▶ **Goal**: Lay out the material below as a numbered list, one line per item, with blank lines dropped and the pictures left out.

Target position records
▼▼▼

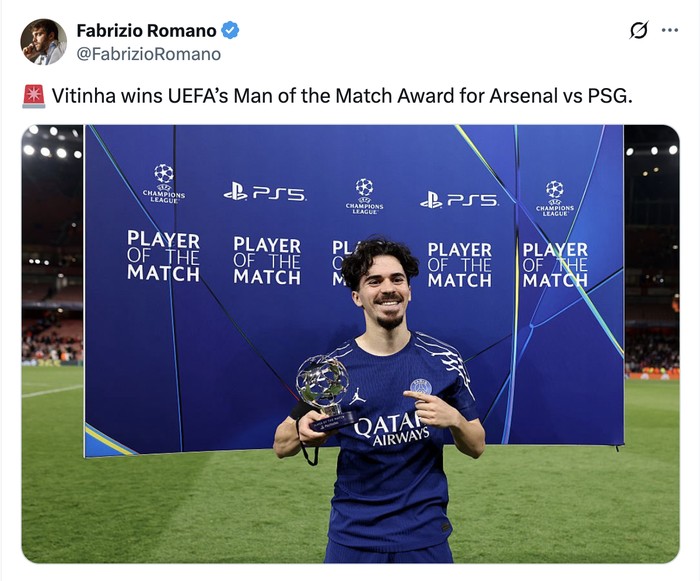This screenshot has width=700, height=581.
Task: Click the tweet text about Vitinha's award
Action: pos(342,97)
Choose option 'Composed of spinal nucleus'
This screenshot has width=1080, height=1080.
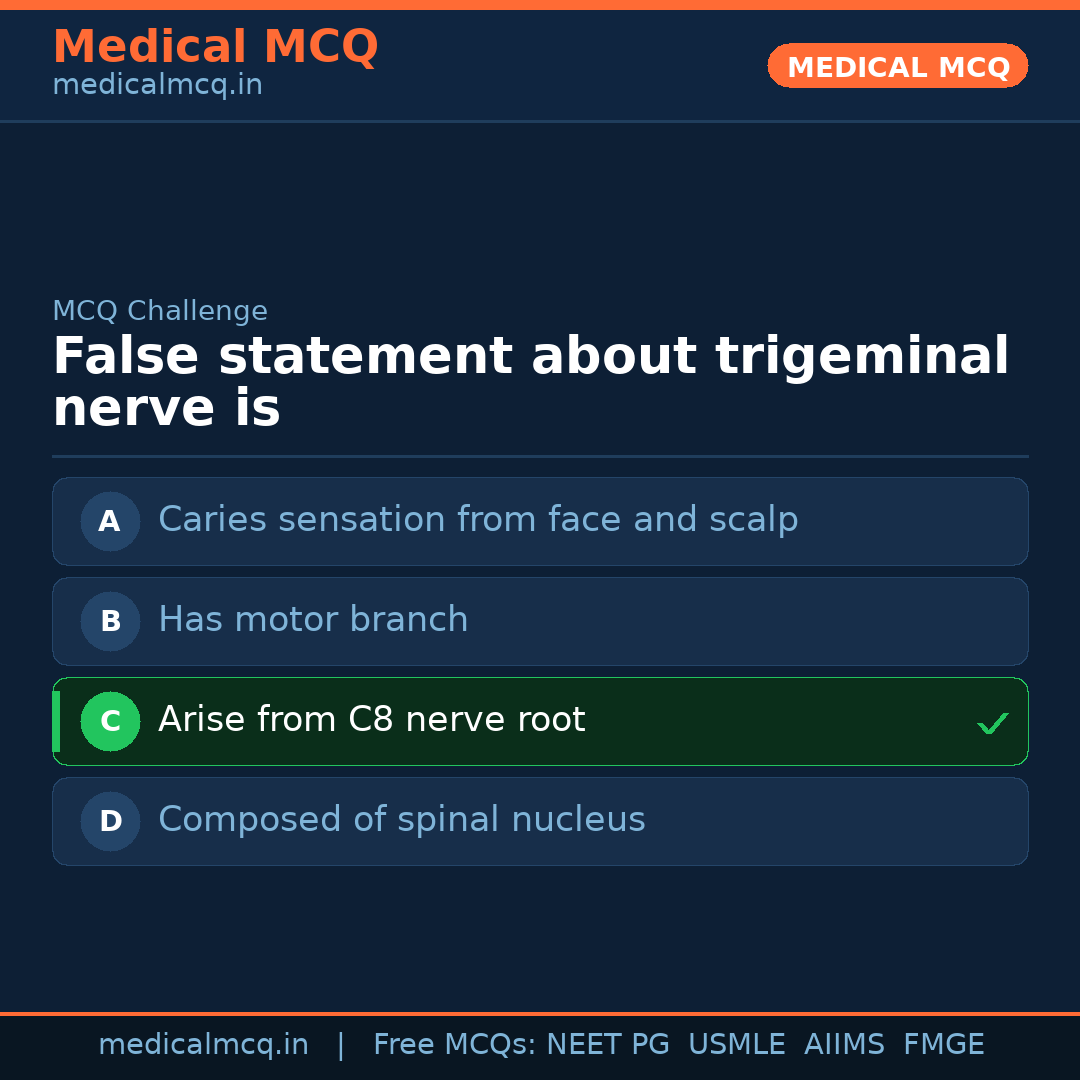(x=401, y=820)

▲▲▲

▶ **Exercise result**:
1. This screenshot has width=700, height=581.
2. Task: Click the tweet text about Vitinha's award
3. Action: pos(342,97)
4. Choose option 'Composed of spinal nucleus'
5. This screenshot has width=1080, height=1080.
6. (x=401, y=820)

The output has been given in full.